▶ **Selected extract**:
____________
Constant distraction takes a heavy toll on your spiritual life. The internet isn’t just after your brain; it wants your soul too.
When we talk about sin, we usually focus on understanding temptation. And for good reason: knowing your vulnerabilities is vital. It enables you to guard against enticements to which you’re uniquely vulnerable. An alcoholic shouldn’t hang out in bars. The shopping addict should avoid malls—and Amazon.com.
But while it’s wise to focus on temptation, we need to pay attention to our state of mind too. We know that there are certain things that decimate our willpower. Being tired, for instance, leaves us more vulnerable to temptation. Ditto for being hungry and stressed. The same is true for being distracted. It’s like a pickpocket who works with an accomplice. While one is distracting you, the other robs you blind. You don’t even know what hit you.
Bombarded by this continual flow, we become easy marks for temptation.
Have you ever wondered why so many stores blast loud music or provide other diversions? They want you to act on impulse. It’s not in their best interest to provide a distraction-free environment where you can think clearly and resist temptation. Studies have demonstrated that even mild distractions, like trying to remember a phone number, leave people more likely to make unhealthy choices.
The internet is like every store on earth rolled into one. It offers up an endless flood of distraction that wears down your resolve. Bombarded by this continual flow, we become easy marks for temptation.
At the same time, it makes it harder to engage in spiritual practices. Scripture reading is often the first to go. You may not care about plowing through dense classics, but as a Christian, you should care about reading at least one classic. Well, sixty-six classics if you want to get technical about it—the library of holy books we call the Bible. In chapter 6, we saw how Bible reading is a keystone habit, a practice that pays dividends in multiple areas of life. Yet let’s face it—reading the Bible is difficult. It’s a big, daunting book. Yes, it’s the inspired Word of God and filled with breathtaking beauty. But it was written in multiple genres over thousands of years by people from ancient cultures. It demands discipline to read and understand.
I interviewed Glenn Paauw of the Institute for Bible Reading about the Bible reading habits of contemporary Christians. One of his biggest concerns is how contemporary Christians tend to live off “Scripture McNuggets” rather than “feasting on the whole Word of God.” To correct this habit requires “big readings of Scripture,” he says. “We need to increase the size of our Bible readings. Start reading the words around your cherry-picked passages. Then you’re immediately confronted with context. . . . I’m a big fan of reading entire books of the Bible.”
____________
▶ **Information shown**:
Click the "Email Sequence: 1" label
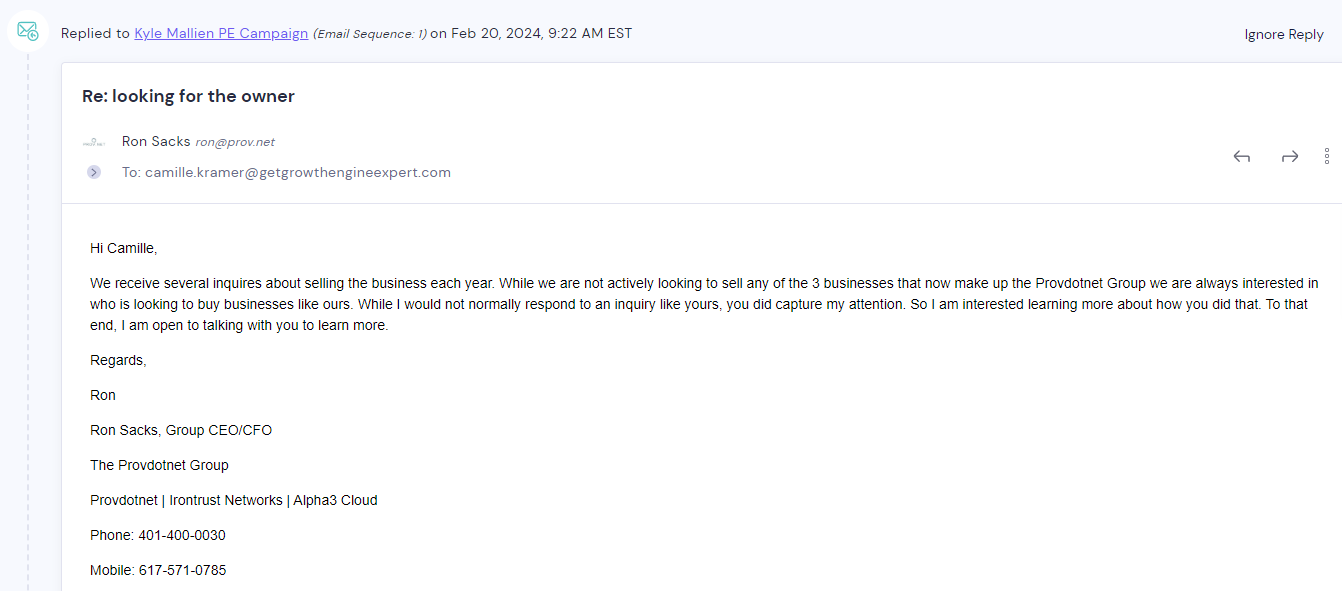Image resolution: width=1342 pixels, height=591 pixels. [370, 34]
____________
▶ **Exercises to complete**:
[1] Reproduce the passage on distraction word for word, from "Constant distraction takes" up to and including "avoid malls—and Amazon.com.".
[2] Carry on the passage on distraction from its last sentence.
The listing was drawn from a source separate from the passage on distraction.

▶ **Answers below**:
[1]
Constant distraction takes a heavy toll on your spiritual life. The internet isn’t just after your brain; it wants your soul too.
When we talk about sin, we usually focus on understanding temptation. And for good reason: knowing your vulnerabilities is vital. It enables you to guard against enticements to which you’re uniquely vulnerable. An alcoholic shouldn’t hang out in bars. The shopping addict should avoid malls—and Amazon.com.

[2]
Unfortunately, for people with Twitter-sized attention spans, doing “big readings” of an ancient text is nearly impossible. The internet trains us to skim instead of read. It also encourages what cognitive scientists call “task switching,” a practice of shifting your attention from one thing to another. The problem is that each time you shift your attention—a practice the internet encourages constantly—the brain has to reorient itself. The practice imposes “switching costs” that slow your brain down and diminish your ability to concentrate. Here’s how Stanford communications professor Clifford Nass explained the impact of constant switching on the brains of the subjects he studied. “People who multitask all the time can’t filter out irrelevancy. They can’t manage a working memory. They’re chronically distracted. . . . they’re pretty much mental wrecks.”
Even when these habitual multitaskers got offline, the negative effects of the switching persisted. Nass continued:
“The people we talk with continually said, look, when I really have to concentrate, I turn off everything and I am laser-focused. And unfortunately, they’ve developed habits of mind that make it impossible for them to be laser-focused. . . . They just can’t keep on task.”[1]
Our brains are addicted to the novelty served up by the internet. No wonder we struggle to quiet our minds and study God’s Word. Hip-hop artist and pastor Trip Lee attests to this dynamic in his own life: “The more time I spend reading ten-second tweets and skimming random articles online, the more it affects my attention span, weakening the muscles I need to read Scripture for long distances.”[2]
In his book 12 Ways Your Phone Is Changing You, Tony Reinke connects our ability to engage Scripture with our willingness to tune out online distractions.
To live an abundant life in this insatiable consumer society, we must plead in prayer for God-given power to turn our eyes away from the gigs of digital garbage endlessly offered in our phones and tune our ears to hear sublime echoes of an eternal enthrallment with the transcendent beauties we “see” in Scripture.[3]
[1] Clifford Nass, “Does Multitasking Lead to a More Productive Brain?,” interview by Ira Flatow, NPR, June 11, 2010, https://www.npr.org/2013/05/10/ 182861382/the-myth-of-multitasking.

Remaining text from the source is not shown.